Overview
For more than three‑quarters of a century, reports of strange objects in the sky have moved from fringe speculation to a matter of national security. The term now used by Congress and the Pentagon—Unidentified Anomalous Phenomena (UAP)—reflects a shift from ridicule to formal investigation. Two veterans, Maj. Donald E. Keyhoe and Luis Elizondo, each in his own era, helped steer that transformation, turning a cultural joke into a policy agenda that now shapes federal reporting requirements and congressional oversight.
Key Figures
Born in 1897, Donald Edward Keyhoe graduated from the U.S. Naval Academy and served as a Marine Corps aviator during World II. After an injury forced his early retirement, he leveraged his aviation expertise as a journalist for the U.S. Naval Institute Proceedings and other mainstream outlets. Unlike many contemporaries who treated UFO sightings as sensationalist fodder, Keyhoe approached them with the rigor of an aerospace professional, arguing that dismissing credible reports could jeopardize national defense. His 1950 book, The Flying Saucer Conspiracy, and subsequent lobbying led the U.S. Air Force to launch Project Blue Book, the first systematic government study of UFOs.

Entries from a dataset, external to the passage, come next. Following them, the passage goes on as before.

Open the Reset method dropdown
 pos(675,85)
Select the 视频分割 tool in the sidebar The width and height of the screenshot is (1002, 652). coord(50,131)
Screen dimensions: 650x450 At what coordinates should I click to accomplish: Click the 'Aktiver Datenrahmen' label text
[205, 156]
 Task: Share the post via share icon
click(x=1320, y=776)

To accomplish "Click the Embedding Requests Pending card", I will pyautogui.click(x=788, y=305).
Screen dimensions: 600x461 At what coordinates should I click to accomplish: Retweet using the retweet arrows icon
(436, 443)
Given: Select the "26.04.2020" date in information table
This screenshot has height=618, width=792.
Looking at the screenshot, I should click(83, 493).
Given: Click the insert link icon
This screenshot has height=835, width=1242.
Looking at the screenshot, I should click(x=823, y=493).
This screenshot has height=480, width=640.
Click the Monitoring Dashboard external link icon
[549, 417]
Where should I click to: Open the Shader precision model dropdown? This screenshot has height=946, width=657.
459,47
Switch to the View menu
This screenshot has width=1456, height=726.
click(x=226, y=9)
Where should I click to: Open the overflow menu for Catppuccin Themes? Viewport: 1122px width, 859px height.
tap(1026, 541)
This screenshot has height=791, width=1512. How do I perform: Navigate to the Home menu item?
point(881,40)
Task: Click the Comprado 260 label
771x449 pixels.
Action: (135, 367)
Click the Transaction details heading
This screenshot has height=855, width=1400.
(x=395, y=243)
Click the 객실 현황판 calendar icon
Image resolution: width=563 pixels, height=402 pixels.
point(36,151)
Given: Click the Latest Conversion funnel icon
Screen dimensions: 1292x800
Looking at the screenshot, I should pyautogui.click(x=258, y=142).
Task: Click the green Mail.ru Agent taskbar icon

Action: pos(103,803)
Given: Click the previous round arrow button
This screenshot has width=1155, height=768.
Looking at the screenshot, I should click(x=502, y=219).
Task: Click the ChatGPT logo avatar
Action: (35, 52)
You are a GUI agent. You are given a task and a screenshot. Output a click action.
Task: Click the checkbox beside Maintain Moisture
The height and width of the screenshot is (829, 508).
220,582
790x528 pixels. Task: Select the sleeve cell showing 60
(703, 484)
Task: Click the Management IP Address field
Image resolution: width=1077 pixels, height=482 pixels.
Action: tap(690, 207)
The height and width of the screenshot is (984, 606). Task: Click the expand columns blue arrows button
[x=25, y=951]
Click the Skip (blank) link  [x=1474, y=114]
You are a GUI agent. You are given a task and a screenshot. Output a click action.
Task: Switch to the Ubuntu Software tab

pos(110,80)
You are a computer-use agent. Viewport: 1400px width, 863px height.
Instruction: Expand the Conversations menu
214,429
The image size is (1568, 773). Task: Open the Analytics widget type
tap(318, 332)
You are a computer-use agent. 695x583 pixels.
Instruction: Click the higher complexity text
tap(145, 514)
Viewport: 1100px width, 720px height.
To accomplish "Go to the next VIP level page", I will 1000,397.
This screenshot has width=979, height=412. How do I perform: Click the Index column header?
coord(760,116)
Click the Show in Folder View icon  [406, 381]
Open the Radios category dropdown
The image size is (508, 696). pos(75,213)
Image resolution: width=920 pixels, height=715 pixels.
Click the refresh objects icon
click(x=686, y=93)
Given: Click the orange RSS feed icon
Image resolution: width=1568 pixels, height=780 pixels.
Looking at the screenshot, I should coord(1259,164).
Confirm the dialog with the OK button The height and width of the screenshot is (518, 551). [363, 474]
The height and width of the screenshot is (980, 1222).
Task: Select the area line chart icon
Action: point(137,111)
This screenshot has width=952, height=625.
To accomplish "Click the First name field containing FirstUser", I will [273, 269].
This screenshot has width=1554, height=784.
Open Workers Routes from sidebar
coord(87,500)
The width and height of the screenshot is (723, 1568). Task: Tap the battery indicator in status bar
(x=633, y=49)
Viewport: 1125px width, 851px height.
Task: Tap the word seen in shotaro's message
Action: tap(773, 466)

Luis Elizondo, a former Army Counter‑Intelligence Special Agent, entered the UFO arena in the early 2010s. After a career that included service in Iraq and Afghanistan, he was recruited to lead the Pentagon’s Advanced Aerospace Threat Identification Program (AATIP), a classified effort funded from 2007 to 2012. When the program’s budget was cut, Elizondo continued to collect and analyze sightings, eventually bringing the material to public attention in 2020 through a series of interviews and congressional testimony. His insistence on “data‑driven transparency” pressured the Department of Defense to declassify several videos and to establish the All‑Domain Anomaly Resolution Office (AARO) in 2023.
From Hoax to Policy
The early UFO craze of the late 1940s was steeped in pop‑culture imagery—flying saucers, little green men, and speculative conspiracies. Keyhoe’s 1949 article in Popular Science was one of the first to argue that the phenomenon merited serious scientific scrutiny, citing pilot testimonies and radar contacts that could not be easily explained. His advocacy forced the Air Force to confront the possibility that unknown aerial technology—whether foreign or domestic—might be operating in U.S. airspace. Although Project Blue Book ultimately concluded that most sightings were misidentified conventional objects, the program set a precedent for systematic data collection that later veterans would build upon.
Decades later, Elizondo’s work shifted the conversation from curiosity to security. By presenting classified footage of “high‑speed, maneuverable objects” that defied known aeronautical performance, he forced lawmakers to ask whether the United States was adequately monitoring its own skies. The resulting UAP Task Force report to Congress in June 2021, and the subsequent National Defense Authorization Act provisions requiring annual UAP reporting, trace directly to the pressure generated by Elizondo’s public disclosures.
Impact on Federal Action
Both veterans’ efforts have culminated in concrete legislative and bureaucratic changes. In 2022, Congress passed the UAP Transparency Act, mandating the creation of an inter‑agency database and regular briefings to the intelligence committees. The Department of Defense’s 2023 establishment of AARO institutionalized the review of UAP incidents across air, space, and cyber domains, a scope far broader than the original Air Force‑only investigations of the 1950s.
Keyhoe’s legacy endures in the civil‑military partnership model that now underpins UAP reporting. Commercial pilots, NASA scientists, and private aerospace firms are encouraged to submit sightings through the UAP Reporting Portal, a system that mirrors the civilian‑military liaison Keyhoe advocated for in the 1950s. Meanwhile, Elizondo’s push for unclassified dissemination has led to the release of three official videos—“Gimbal,” “GoFast,” and “FLIR”—which have been analyzed by independent experts and cited in academic journals on aerospace anomalies.
Looking Ahead
The trajectory set by Keyhoe and Elizondo suggests that UAP scrutiny will continue to evolve from anecdotal accounts to a rigorous scientific discipline. The Pentagon’s upcoming fiscal year budget includes funding for advanced sensor networks and AI‑driven analytics aimed at reducing the “unknown” category in UAP databases. Congressional hearings slated for late 2026 will likely probe the effectiveness of AARO and the extent to which data sharing with allied nations is occurring.
While the phenomenon remains unexplained, the policy framework now in place reflects a decisive move away from the dismissive attitudes of the mid‑20th century. As former pilots and intelligence officers turn their observations into actionable intelligence, the United States is poised to address the national security implications of any aerial technology—known or unknown—with a level of transparency that would have been unimaginable to the early UFO enthusiasts of the 1940s.